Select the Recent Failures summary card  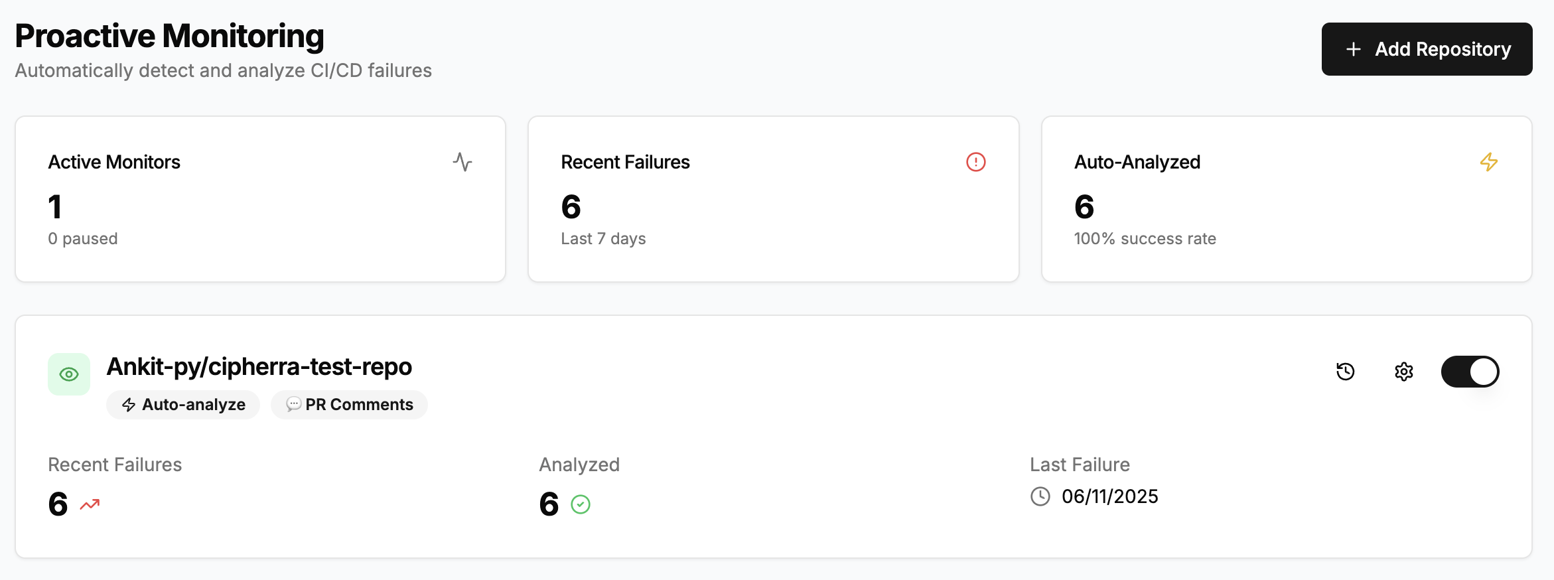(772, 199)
============
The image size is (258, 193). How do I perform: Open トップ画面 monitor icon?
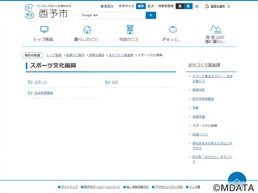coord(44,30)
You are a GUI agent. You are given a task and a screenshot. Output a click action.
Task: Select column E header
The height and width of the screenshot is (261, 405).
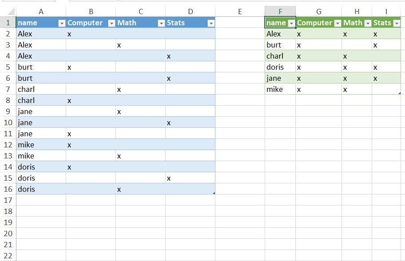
============
▸ **WHAT THE TASK REQUIRES**: Extract from the records above the lines from the one containing "Task: Select column E header" to the one containing "The height and", both lines included, exactly as they appear and with nothing else.

▸ **ANSWER SECTION**:
Task: Select column E header
The height and width of the screenshot is (261, 405).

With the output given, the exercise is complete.